You will focus on backend development using the AWS Data Integration and Storage tech stack to build and automate data pipelines.
Responsibilities
- Design and implement scalable ETL processes and data pipelines using AWS Glue, AWS Lambda, and Apache Spark.
- Transition existing AWS data pipelines and procedures developed for the Department of Health and Human Services.
- Develop and maintain data models, schemas, and transformation logic for data warehousing and analytics.
- Implement data ingestion from various sources into Amazon S3, Amazon Redshift, or Amazon DynamoDB.
- Optimize pipelines for performance and cost-efficiency while monitoring for bottlenecks and consistency issues.
- Collaborate with Data Engineers, Analysts, and Report Developers to automate recurring data requests and troubleshoot issues.
Required Skills
- 5+ years of professional experience as a Data Engineer with a focus on AWS services.
- Expertise in AWS Glue, AWS Lambda, and AWS Spark.

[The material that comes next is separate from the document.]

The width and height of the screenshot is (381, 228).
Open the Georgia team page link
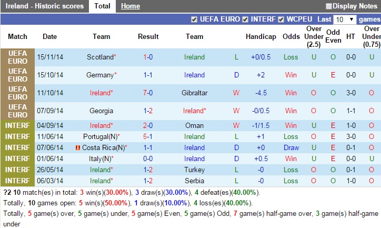(x=102, y=111)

- Hands-on experience with AWS Data Migration Services, AWS RDS, Amazon S3, Amazon Redshift, and Amazon DynamoDB.
- Strong proficiency in SQL, Microsoft SQL Server, and MySQL.
- Experience with Microsoft SQL Server Integration Services (SSIS).
- Proficiency in programming languages such as Python, Scala, or Java for data processing.
- Deep understanding of data modeling, data warehousing, and data integration concepts.
- Ability to follow standard practices for migrating changes to test and production environments.
- Bachelor’s or master’s degree in computer science, Data Engineering, or a related field.